Jean-Pierre Farandou a exprimé « l'espoir d'arriver à présenter une loi au Parlement avant l'été - au moins engagée avant l'été - pour faire en sorte que ce soit concrétisé le plus vite possible », lors d'une rencontre avec la presse, organisée par l'Association des journalistes de l'information sociale (Ajis).

Selon les règles européennes, cette directive doit être transposée dans le droit français avant le 7 juin 2026. Elle obligera les entreprises, sauf les plus petites, à préciser le salaire, ou une fourchette de salaires, dans les offres d'emploi et instaurera pour les salariés un droit à obtenir des informations sur les niveaux de rémunération de leurs collègues occupant un travail de « valeur égale » au leur.

Une concertation est en cours avec les partenaires sociaux dans la perspective de la transposition.

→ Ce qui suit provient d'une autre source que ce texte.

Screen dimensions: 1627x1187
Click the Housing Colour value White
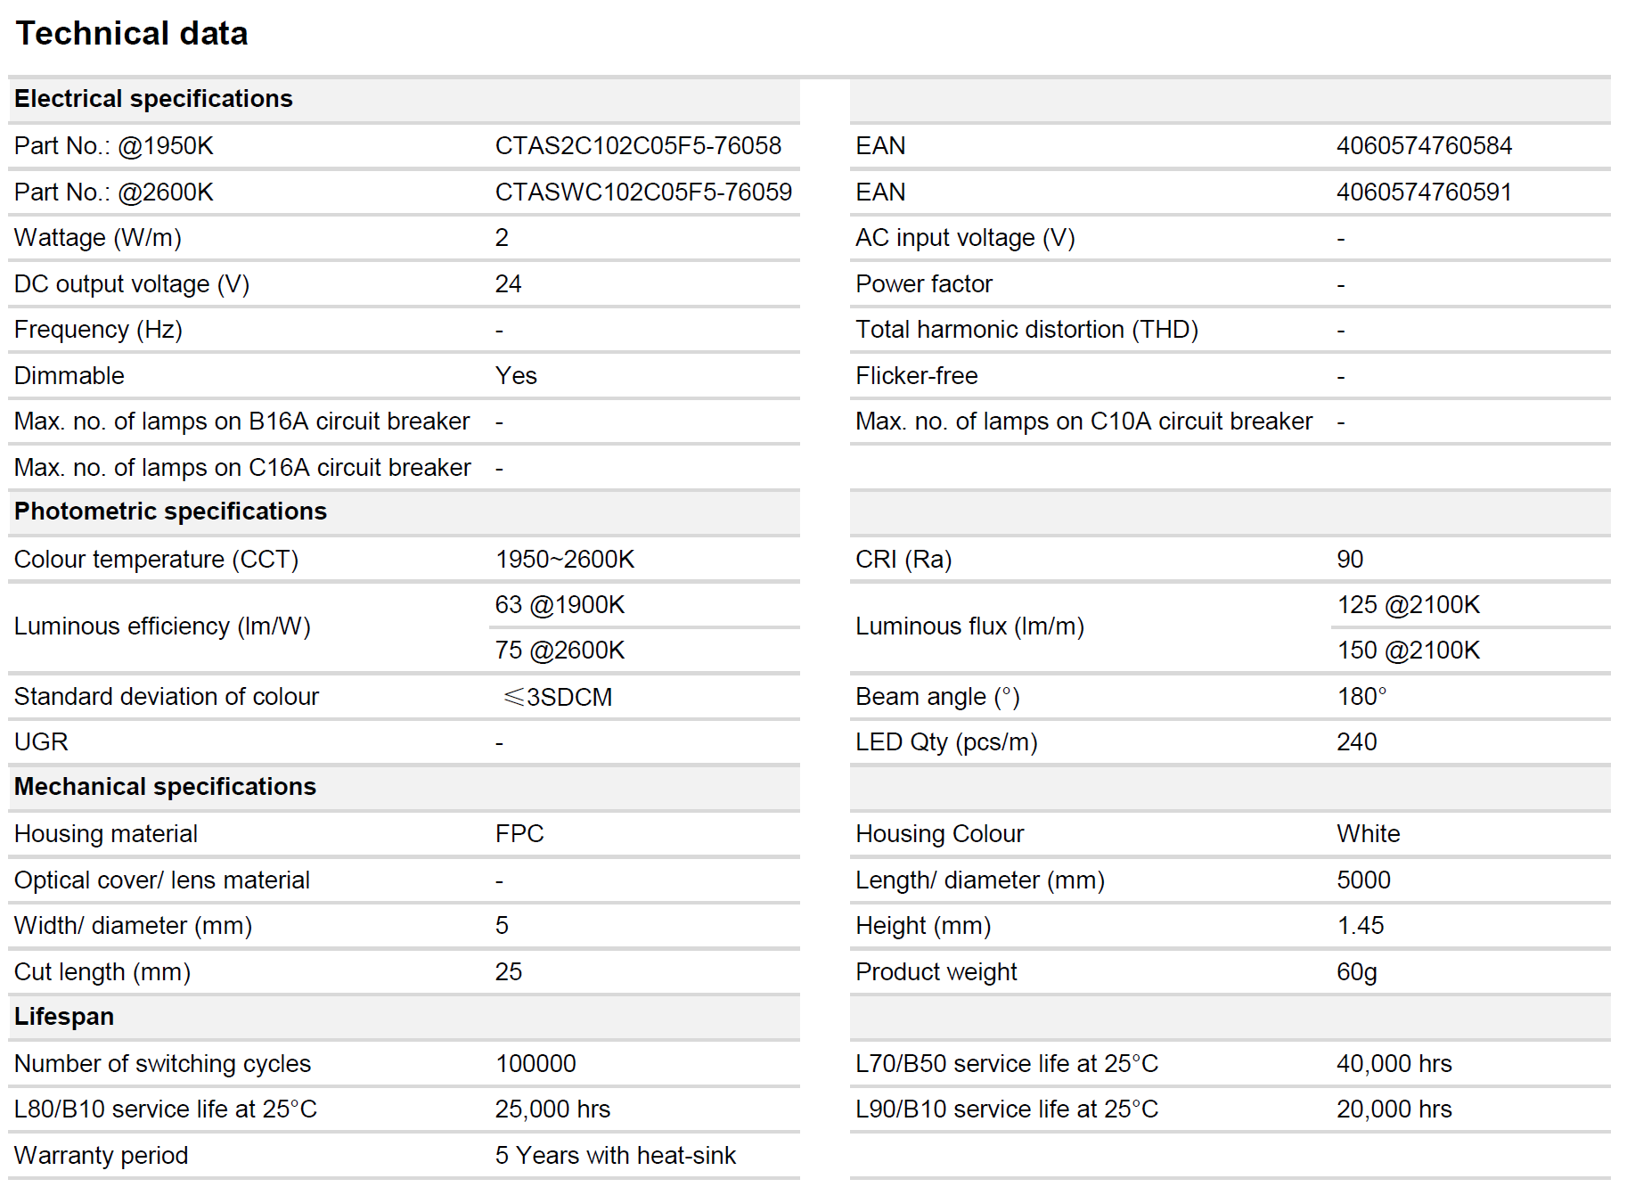click(x=1368, y=834)
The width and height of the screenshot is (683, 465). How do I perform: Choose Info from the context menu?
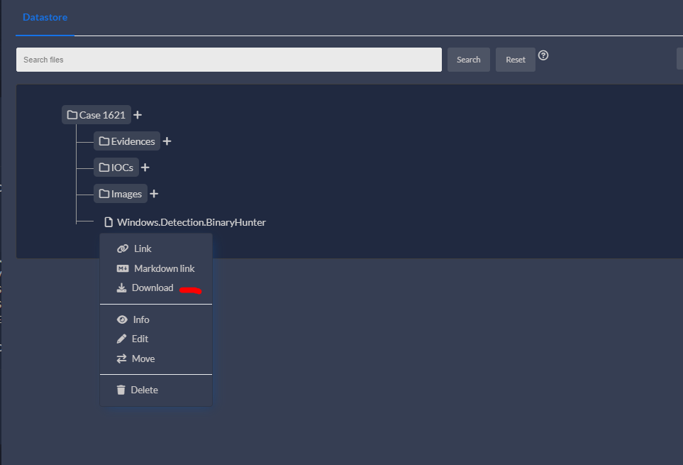(140, 319)
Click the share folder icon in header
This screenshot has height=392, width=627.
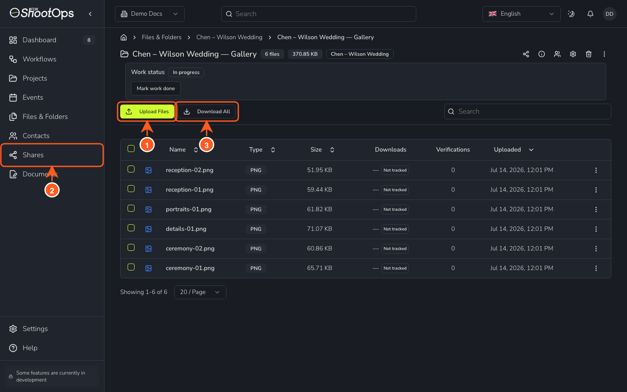(x=526, y=54)

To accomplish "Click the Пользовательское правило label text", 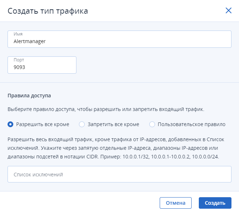I will pos(192,124).
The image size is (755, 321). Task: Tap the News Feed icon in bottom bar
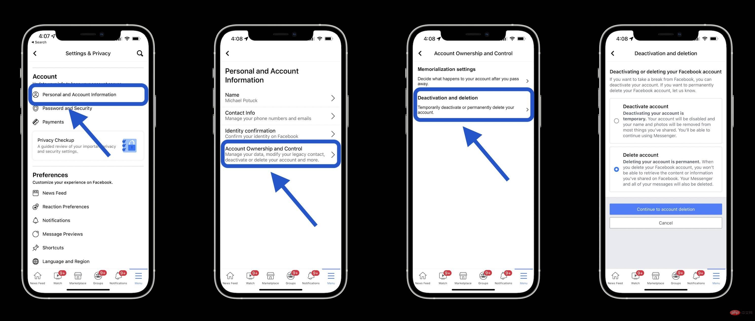tap(38, 278)
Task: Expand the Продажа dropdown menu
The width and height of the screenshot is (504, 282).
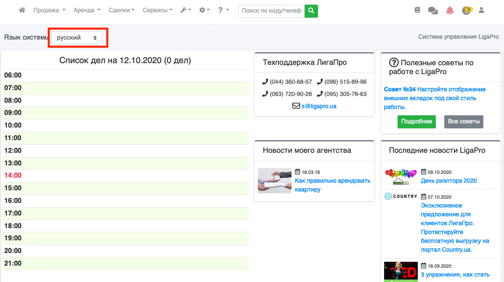Action: [x=49, y=11]
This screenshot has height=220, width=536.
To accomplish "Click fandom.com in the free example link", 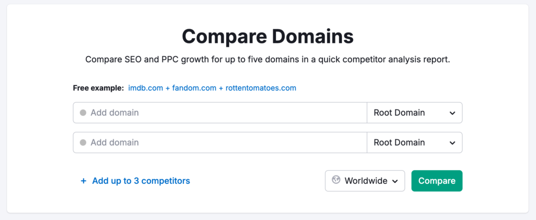I will (194, 88).
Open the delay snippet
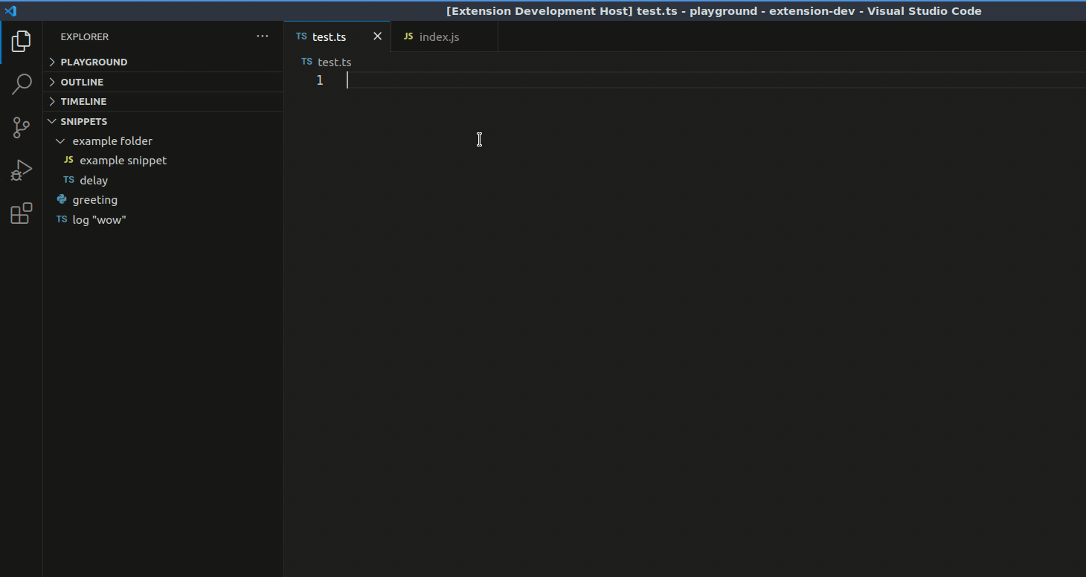Image resolution: width=1086 pixels, height=577 pixels. pos(94,180)
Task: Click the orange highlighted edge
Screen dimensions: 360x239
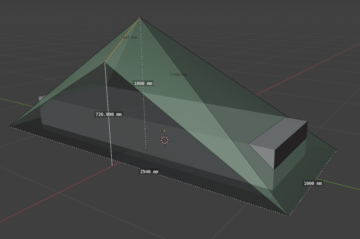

Un écart de salaire de 22%

Alors que certains syndicats expriment l'inquiétude que la loi mette en place des sanctions pour les manquements aux obligations de déclaration mais pas pour l'absence de résorption des écarts de salaires entre hommes et femmes, Jean-Pierre Farandou a souligné que la directive prévoyait des sanctions pour « des entreprises qui ne respecteraient pas le jeu de la transparence, puisque c'est l'objectif majeur de cette directive : savoir les choses ».

« Faut-il aller au-delà ? C'est aussi un deuxième sujet de discussion » avec les partenaires sociaux, a-t-il dit, souhaitant à ce stade que la discussion « suive son cours ».

En France, l'écart de salaire entre hommes et femmes tous temps de travail confondus s'établit à 22%, selon les données de l'Insee en 2023. À temps de travail égal, elles touchent 14% de moins que les hommes, un écart qui est encore de 4% quand le temps de travail est le même et le poste comparable.